Kathryn's Blog

Match.com has Helen Fisher

eHarmony has Neil Clark Warren. I don’t know if he designed eHarmony’s testing himself, but the site sure uses his Dr. status up front. Pepper Schwartz designed the matching tests for PerfectMatch.com. I’ve followed Pepper Schwartz’s work for years, ever since her landmark book “American Couples” in the late &0’s. And now Match.com has Helen Fisher.

Who’s Helen Fisher? She’s an anthropologist and researcher at Rutgers who wrote the terrific book “Why We Love” that I reviewed in my enewsletter *eMAIL to eMATE* some months ago. I’ll copy the review below for your enjoyment.

What’s Helen Fisher doing for Match.com? Looks like she has designed the matching test for Match’s new site Chemistry.com. Fisher takes the angle in the test that she took in “Why We Love,” using questions to ferret out your brain chemistry to help in the matches.

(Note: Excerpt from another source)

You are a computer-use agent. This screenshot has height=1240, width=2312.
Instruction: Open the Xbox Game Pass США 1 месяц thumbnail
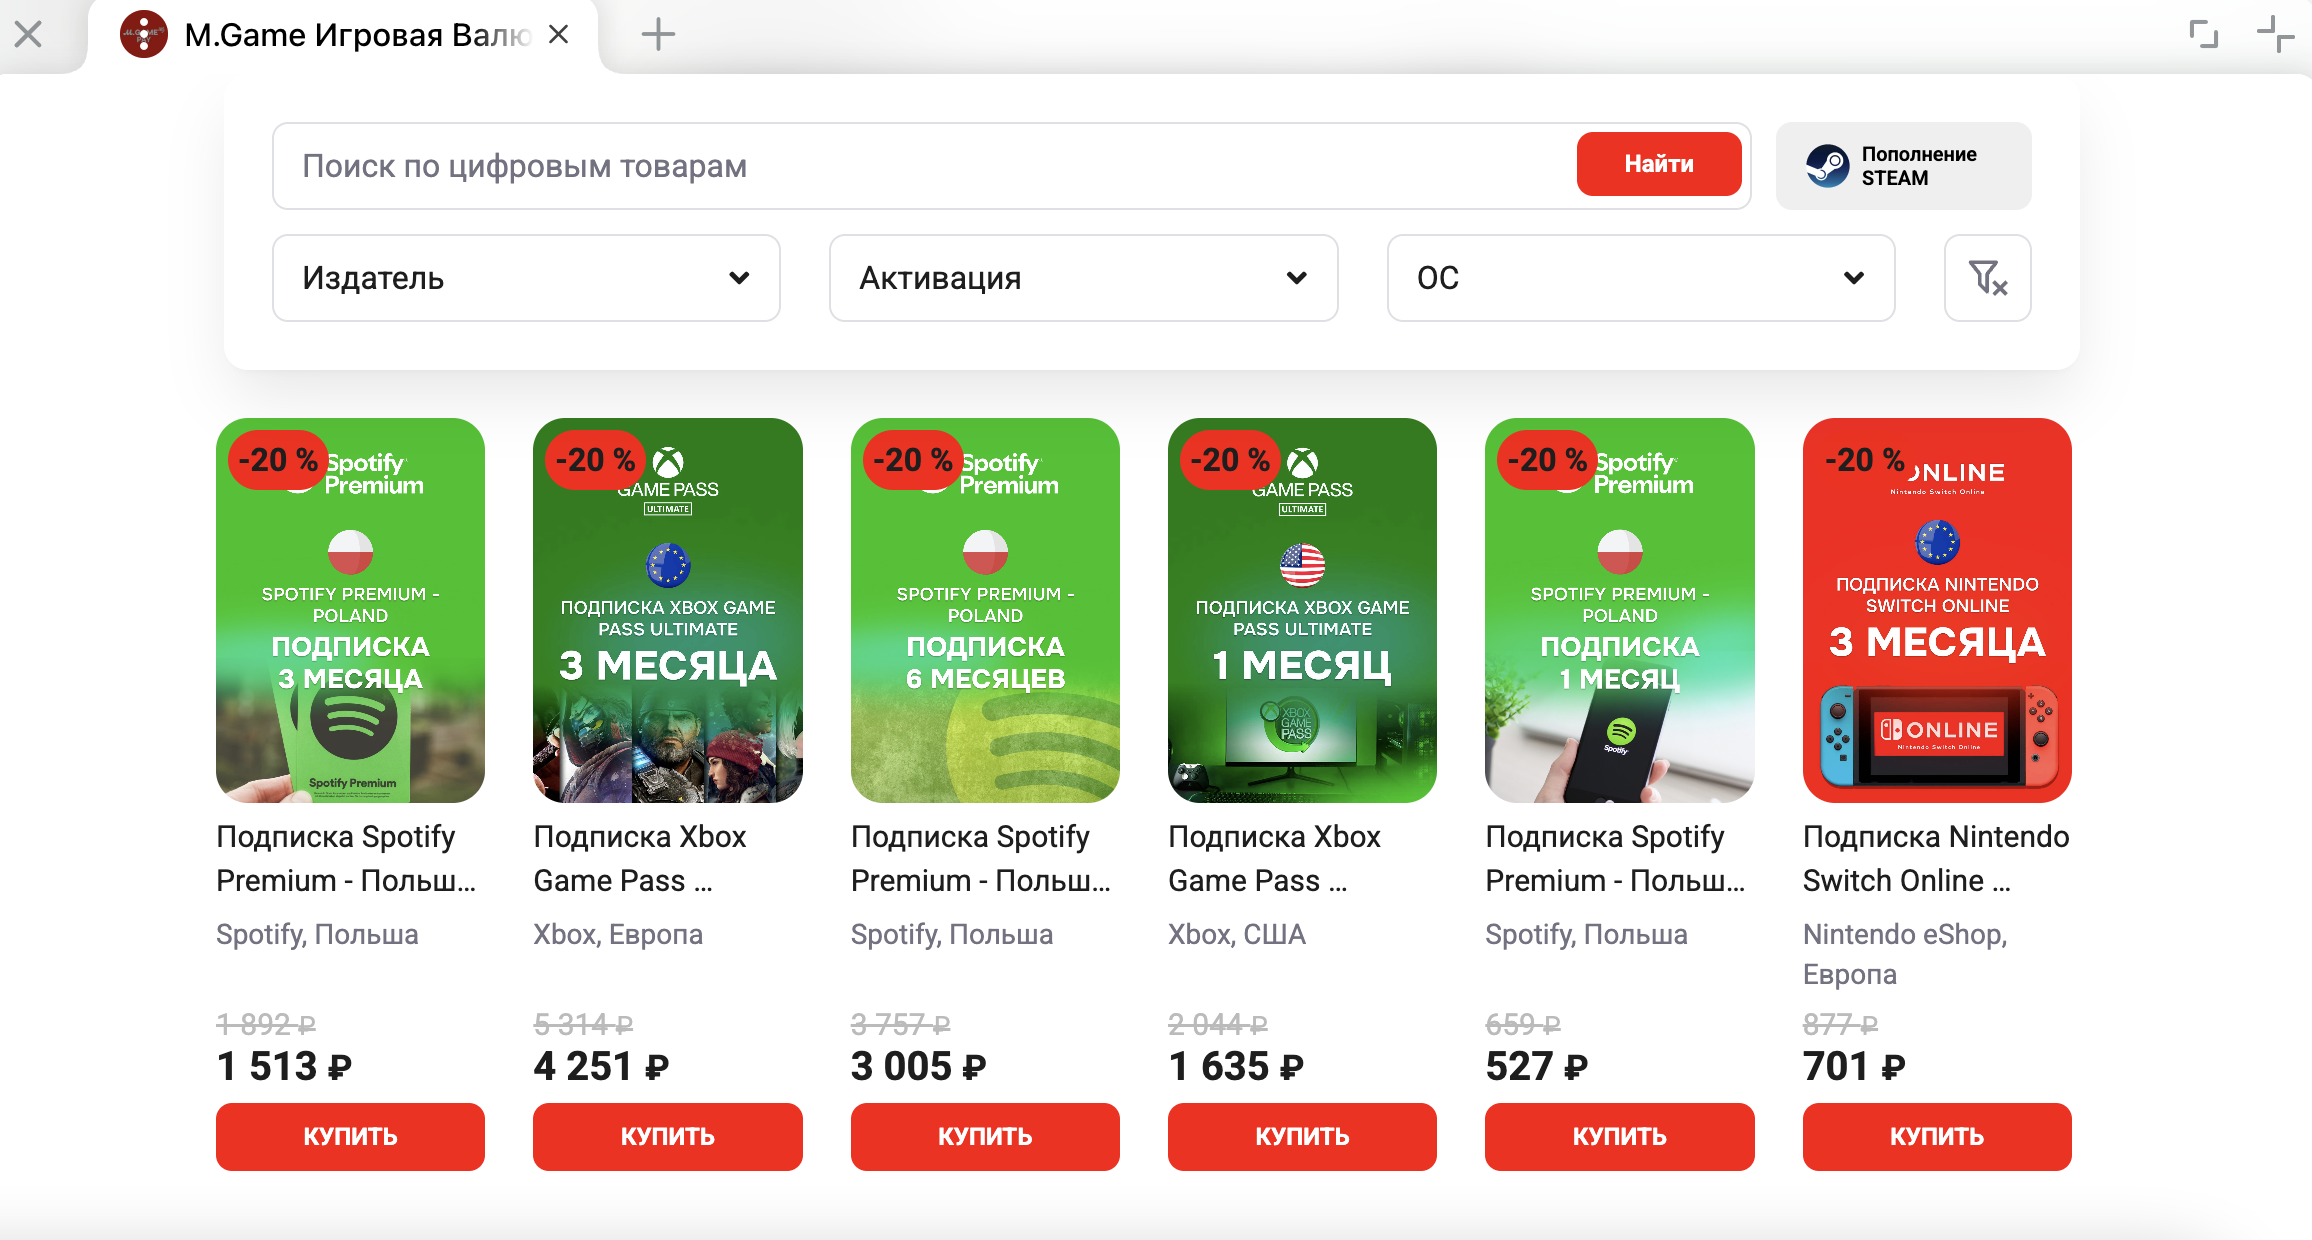tap(1302, 610)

You can read more about it in Love that title.

And here’s another reason to read the article: At the very end is a test on how to determine how much testosterone you were exposed to before birth. You’ll be carrying around a measuring tape, and not to find out the length of what you are thinking….

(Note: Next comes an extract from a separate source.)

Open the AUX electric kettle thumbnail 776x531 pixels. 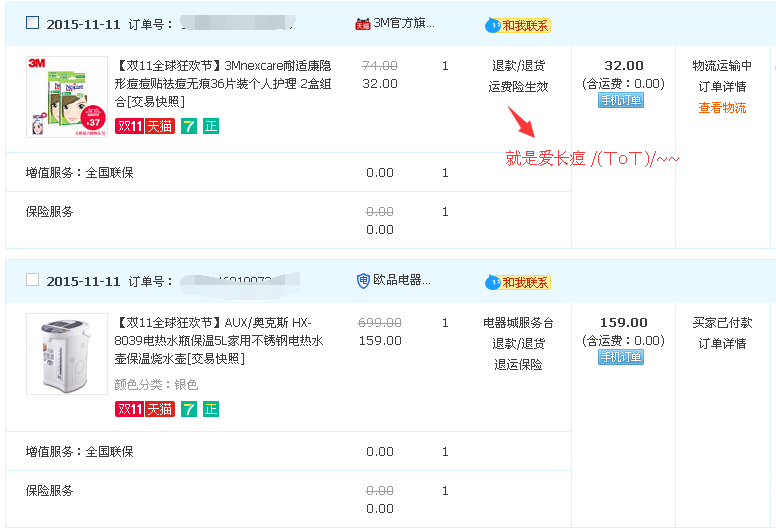[66, 353]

From Your Romance Coach, Kathryn Lord

Here’s my review:

“Why We Love” by Helen Fisher

I’m always interested in what’s new on the romance and love front, and get my best leads from my eMAIL to eMATE readers and my romance coaching clients. Sure enough, “Why We Love” joins my “Recommended Reading for Romantics” list. Thanks for suggesting it, Doreen! This book is a goodie.

The author Helen Fisher does a terrific job of presenting the latest information on the biochemistry of emotions and love in a fascinating and readable style. Her own theorizing on falling in love, the facts that support and lead her ideas, and poetry, literature, and contemporary examples are woven seamlessly into a readable whole. Understandably, with my psychotherapy and now romance coaching clients, I’ve done a lot of thinking and talking about love and romance myself. And I’m pleased to see that Fisher’s thoughts and the research support and parallel my own theorizing.

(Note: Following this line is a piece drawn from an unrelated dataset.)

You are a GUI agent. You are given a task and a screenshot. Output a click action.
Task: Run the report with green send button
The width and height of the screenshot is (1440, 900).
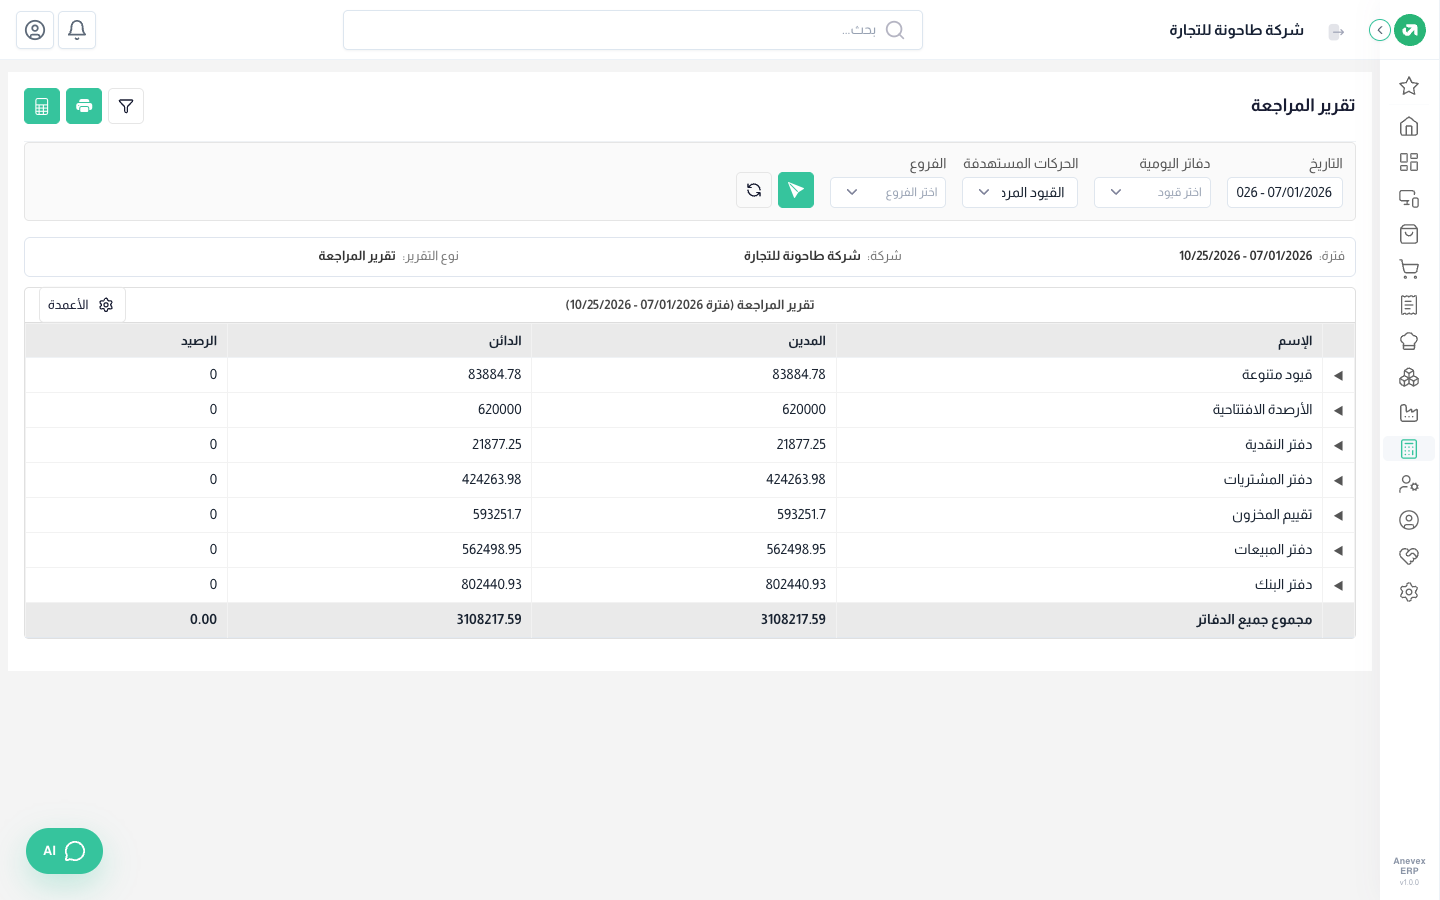point(796,190)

Fisher thinks (and the research she quotes agrees) that romantic love has played a vital and important in human survival and development. “Normal” romantic passion lasts between one and two years, which, when you think about it, is just enough time for a new couple to get pregnant, set up housekeeping, and start raising a new infant - not necessarily in that order. Then a new kind of attachment develops, hopefully, that keeps the family together to raise the child. As we well know, that is not a foolproof arrangement.

Fisher’s booked is crammed with riveting detail about the physiology and biochemistry of love and attraction. Fisher also extrapolates from her data and gives advice on how to use the findings in real life. She writes about how to make romance last, how to negotiate the end of a relationship quicker and easier, and even how to encourage someone to fall in love with you as well as make yourself more receptive to the in-love state.

Some of what she says sounds terribly familiar - men like to do things together, women like to talk about it, for instance - but Fisher goes ahead and explains why. She also adds some brand-new, contemporary details, like the role of serotonin in the falling-in-love process, and how elevated levels of serotonin inhibit your ability to fall in love. For those of us (and there are millions!) who take anti-depressants that are SSRI’s (selective serotonin reuptake inhibitors, prozac is the best known), take heed. Your medications that are helping your feel better may be getting in the way romantically.

If you’ve wondered about romance and why men and women do what they do - and who hasn’t? - Fisher has a lot of the answers. And if you want to be “in love,” this book will explain the whole process. This is a “must read”!